───── Exercise data

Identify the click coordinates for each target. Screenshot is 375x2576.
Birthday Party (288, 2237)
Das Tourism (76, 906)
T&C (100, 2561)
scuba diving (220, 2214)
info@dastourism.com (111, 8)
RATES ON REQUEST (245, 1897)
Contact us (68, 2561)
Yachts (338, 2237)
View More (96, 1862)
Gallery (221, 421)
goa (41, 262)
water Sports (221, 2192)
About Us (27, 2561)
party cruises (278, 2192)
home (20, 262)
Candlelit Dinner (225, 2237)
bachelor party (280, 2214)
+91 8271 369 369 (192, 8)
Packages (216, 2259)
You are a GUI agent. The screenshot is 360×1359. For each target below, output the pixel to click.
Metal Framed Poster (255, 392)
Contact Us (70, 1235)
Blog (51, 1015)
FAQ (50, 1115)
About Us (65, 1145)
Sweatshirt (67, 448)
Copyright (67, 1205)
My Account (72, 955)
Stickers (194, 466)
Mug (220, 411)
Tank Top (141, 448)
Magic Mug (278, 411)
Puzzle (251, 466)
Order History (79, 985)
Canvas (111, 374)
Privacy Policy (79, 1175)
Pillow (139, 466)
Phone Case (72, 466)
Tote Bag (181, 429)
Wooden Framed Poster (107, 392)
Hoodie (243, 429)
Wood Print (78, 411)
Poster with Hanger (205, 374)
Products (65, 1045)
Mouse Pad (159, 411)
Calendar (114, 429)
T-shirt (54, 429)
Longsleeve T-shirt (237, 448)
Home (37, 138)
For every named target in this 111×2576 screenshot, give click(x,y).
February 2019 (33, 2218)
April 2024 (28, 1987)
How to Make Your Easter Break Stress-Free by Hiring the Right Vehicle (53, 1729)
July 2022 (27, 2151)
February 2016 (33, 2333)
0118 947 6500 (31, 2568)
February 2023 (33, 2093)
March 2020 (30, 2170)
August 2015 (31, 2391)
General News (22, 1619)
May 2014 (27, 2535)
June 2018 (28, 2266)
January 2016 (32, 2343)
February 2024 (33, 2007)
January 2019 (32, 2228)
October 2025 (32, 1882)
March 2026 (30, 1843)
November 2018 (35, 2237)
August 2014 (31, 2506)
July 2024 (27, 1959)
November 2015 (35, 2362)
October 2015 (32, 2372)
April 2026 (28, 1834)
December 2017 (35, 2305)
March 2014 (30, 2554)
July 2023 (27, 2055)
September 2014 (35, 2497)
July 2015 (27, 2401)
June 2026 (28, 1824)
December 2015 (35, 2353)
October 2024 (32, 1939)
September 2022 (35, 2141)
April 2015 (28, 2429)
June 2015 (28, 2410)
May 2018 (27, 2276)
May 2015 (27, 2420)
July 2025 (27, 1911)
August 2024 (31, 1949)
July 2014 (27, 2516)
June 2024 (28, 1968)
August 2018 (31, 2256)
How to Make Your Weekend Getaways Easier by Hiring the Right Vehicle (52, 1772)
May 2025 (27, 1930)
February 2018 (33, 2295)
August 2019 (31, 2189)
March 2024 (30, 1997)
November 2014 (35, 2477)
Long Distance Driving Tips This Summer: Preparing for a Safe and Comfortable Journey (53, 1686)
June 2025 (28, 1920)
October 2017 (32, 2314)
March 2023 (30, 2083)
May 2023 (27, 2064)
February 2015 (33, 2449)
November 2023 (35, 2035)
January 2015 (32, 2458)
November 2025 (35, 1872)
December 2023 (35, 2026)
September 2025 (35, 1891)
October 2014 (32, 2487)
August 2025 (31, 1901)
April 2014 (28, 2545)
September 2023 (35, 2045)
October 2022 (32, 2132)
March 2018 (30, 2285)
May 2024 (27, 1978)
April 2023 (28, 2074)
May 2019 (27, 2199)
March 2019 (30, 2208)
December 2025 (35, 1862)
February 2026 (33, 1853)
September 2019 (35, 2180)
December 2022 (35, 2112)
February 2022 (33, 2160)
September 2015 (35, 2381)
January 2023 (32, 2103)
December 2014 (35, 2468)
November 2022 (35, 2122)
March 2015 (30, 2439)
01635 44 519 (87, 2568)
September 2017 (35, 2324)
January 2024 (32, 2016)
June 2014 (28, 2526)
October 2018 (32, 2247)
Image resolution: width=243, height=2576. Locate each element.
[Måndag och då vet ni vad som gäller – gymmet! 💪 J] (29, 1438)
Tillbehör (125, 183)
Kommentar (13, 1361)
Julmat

──────────

What is needed: How many lines in the records above hold the word "September"? Give only the number.

Result of this task: 7